Journal of Business & Economic Statistics | 2011
Robert C. Jung; Roman Liesenfeld; Jean-François Richard
We propose a dynamic factor model for the analysis of multivariate time series count data. Our model allows for idiosyncratic as well as common serially correlated latent factors in order to account for potentially complex dynamic interdependence between series of counts. The model is estimated under alternative count distributions (Poisson and negative binomial). Maximum likelihood estimation requires high-dimensional numerical integration in order to marginalize the joint distribution with respect to the unobserved dynamic factors. We rely upon the Monte Carlo integration procedure known as efficient importance sampling, which produces fast and numerically accurate estimates of the likelihood function. The model is applied to time series data consisting of numbers of trades in 5-min intervals for five New York Stock Exchange (NYSE) stocks from two industrial sectors. The estimated model provides a good parsimonious representation of the contemporaneous correlation across the individual stocks and their serial correlation. It also provides strong evidence of a common factor, which we interpret as reflecting market-wide news.
The Review of Economics and Statistics | 2005
David N. DeJong; Roman Liesenfeld; Jean-François Richard
We develop a model of GDP growth under which regime changes are triggered stochastically by an observable tension index, constructed as the geometric sum of deviations of actual GDP growth from a corresponding sustainable rate. Within expansionary regimes, the tension index tends to increase, which heightens the probability of a regime change. Given a regime change, the process becomes reversed, and the tension index begins to decline along a newly established path. Linking the behavior of the tension index to GDP growth enables us to capture floor and ceiling effects.
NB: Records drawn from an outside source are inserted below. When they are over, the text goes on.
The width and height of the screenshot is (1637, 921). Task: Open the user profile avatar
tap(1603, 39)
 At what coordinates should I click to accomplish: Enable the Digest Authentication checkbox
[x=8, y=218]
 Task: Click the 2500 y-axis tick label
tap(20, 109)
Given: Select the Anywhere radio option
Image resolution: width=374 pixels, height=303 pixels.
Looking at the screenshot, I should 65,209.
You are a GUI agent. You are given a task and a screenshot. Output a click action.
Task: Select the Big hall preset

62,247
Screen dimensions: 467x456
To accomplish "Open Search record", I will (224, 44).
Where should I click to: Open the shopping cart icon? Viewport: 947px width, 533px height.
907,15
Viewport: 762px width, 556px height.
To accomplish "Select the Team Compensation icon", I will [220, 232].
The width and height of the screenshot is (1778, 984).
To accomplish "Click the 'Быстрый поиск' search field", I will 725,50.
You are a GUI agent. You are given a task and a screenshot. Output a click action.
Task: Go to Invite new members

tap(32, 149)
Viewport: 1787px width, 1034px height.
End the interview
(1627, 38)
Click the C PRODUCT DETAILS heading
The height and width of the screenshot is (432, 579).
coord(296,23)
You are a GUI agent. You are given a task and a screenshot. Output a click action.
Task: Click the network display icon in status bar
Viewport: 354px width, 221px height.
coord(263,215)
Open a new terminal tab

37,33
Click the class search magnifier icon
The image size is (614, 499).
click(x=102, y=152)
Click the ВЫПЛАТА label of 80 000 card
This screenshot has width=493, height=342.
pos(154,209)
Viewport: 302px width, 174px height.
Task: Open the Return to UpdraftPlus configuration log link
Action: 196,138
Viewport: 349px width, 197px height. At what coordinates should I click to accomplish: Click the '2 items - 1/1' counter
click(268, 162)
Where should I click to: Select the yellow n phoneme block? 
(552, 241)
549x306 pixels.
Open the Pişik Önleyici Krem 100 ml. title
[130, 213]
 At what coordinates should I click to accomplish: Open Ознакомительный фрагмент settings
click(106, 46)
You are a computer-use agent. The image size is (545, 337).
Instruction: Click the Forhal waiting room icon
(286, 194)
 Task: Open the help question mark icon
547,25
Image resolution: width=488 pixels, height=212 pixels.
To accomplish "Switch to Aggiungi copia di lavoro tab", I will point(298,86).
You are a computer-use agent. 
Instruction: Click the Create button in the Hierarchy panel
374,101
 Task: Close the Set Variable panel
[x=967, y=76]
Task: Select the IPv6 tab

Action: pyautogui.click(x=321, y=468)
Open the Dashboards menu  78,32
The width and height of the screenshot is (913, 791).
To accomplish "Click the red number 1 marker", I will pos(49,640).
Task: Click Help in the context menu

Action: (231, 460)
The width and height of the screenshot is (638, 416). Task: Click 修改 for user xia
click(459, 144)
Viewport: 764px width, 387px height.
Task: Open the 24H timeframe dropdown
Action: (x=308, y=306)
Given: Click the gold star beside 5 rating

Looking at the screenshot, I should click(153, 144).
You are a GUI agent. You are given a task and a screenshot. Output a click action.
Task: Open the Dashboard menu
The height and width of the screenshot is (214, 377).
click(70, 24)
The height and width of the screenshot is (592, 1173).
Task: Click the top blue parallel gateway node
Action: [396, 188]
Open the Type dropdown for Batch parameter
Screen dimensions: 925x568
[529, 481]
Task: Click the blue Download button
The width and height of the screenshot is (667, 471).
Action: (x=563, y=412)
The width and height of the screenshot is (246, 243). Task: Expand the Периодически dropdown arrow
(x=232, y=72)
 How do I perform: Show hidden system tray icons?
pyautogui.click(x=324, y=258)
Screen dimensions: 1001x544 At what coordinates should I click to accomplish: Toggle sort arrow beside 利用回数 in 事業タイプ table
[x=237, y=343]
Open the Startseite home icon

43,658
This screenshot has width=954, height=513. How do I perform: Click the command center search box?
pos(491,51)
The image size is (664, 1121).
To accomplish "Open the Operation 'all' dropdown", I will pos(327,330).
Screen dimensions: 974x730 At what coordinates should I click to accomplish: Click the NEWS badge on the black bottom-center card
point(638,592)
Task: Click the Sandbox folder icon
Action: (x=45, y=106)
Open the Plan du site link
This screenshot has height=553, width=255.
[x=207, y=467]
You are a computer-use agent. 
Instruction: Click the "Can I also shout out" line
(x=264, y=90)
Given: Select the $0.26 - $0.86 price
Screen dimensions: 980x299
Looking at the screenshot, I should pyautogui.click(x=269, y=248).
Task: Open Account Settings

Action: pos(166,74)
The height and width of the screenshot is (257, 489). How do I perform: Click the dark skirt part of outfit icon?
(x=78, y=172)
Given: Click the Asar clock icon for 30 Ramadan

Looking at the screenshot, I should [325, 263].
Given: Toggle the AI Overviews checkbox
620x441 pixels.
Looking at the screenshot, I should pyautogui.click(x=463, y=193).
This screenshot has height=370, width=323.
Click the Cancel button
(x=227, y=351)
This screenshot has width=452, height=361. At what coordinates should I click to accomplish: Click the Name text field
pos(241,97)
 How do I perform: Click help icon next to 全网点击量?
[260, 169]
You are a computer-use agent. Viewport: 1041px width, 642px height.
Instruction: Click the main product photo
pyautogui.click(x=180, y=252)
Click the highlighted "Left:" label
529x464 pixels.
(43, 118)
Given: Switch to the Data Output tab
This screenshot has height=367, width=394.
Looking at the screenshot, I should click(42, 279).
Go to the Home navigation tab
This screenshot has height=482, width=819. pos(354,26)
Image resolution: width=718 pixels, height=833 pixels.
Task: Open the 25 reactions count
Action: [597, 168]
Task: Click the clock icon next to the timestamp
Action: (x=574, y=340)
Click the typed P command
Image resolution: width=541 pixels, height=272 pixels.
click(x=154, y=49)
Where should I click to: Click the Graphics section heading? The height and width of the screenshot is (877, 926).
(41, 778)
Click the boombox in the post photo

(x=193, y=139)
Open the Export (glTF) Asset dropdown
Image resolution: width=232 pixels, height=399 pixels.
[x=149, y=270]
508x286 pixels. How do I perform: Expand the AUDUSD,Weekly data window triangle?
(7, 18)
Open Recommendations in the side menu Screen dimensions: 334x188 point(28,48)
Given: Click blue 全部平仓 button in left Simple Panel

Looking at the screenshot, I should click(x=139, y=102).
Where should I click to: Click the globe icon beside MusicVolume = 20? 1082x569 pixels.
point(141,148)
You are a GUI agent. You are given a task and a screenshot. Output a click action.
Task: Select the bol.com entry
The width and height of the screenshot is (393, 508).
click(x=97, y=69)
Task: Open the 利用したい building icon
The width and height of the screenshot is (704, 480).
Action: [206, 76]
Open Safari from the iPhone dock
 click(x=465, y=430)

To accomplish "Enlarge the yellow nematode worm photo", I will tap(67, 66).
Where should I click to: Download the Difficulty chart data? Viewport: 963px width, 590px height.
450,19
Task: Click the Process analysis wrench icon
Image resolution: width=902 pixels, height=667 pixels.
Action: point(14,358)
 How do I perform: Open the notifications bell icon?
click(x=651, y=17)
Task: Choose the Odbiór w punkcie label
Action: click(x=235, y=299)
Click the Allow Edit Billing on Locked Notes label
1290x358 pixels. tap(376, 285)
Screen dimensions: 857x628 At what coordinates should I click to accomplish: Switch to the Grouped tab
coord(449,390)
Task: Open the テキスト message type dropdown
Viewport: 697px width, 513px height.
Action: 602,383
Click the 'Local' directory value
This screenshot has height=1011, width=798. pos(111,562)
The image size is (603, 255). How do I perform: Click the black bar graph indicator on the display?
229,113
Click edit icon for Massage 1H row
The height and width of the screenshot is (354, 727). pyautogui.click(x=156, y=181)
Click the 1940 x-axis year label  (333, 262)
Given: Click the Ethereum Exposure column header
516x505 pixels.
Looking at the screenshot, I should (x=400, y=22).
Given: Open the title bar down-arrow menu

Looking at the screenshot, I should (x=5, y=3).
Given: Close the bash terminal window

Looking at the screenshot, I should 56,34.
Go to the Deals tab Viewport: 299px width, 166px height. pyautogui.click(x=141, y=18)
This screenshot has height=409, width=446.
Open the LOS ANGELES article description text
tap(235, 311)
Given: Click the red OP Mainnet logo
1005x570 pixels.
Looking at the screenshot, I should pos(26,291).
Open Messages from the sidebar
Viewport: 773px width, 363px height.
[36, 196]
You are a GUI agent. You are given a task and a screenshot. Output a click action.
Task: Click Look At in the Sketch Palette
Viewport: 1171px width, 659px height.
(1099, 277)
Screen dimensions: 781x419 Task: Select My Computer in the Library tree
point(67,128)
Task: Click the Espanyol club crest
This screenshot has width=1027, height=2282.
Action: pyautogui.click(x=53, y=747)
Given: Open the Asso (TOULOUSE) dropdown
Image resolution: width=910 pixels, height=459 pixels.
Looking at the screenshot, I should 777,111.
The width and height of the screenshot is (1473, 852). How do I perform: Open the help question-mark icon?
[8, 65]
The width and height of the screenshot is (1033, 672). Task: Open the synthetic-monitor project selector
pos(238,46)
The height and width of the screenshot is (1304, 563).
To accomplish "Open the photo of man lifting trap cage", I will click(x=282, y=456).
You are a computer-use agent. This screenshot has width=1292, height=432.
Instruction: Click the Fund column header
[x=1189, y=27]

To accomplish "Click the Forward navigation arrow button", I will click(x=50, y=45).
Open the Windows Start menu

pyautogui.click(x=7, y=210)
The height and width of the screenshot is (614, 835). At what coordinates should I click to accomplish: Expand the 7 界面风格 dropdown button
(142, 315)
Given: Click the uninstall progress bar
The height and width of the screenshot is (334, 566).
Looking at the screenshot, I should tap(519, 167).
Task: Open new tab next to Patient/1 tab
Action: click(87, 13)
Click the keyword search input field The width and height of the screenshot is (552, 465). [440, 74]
Oxford Bulletin of Economics and Statistics | 2010
Roman Liesenfeld; Guilherme V. Moura; Jean-François Richard
We use panel probit models with unobserved heterogeneity, state dependence and serially correlated errors in order to analyse the determinants and the dynamics of current account reversals for a panel of developing and emerging countries. The likelihood-based inference of these models requires high-dimensional integration for which we use efficient importance sampling. Our results suggest that current account balance, terms of trades, foreign reserves and concessional debt are important determinants of current account reversal. Furthermore, we find strong evidence for serial dependence in the occurrence of reversals. While the likelihood criterion suggest that state dependence and serially correlated errors are essentially observationally equivalent, measures of predictive performance provide support for the hypothesis that the serial dependence is mainly due to serially correlated country-specific shocks related to local political or macroeconomic events.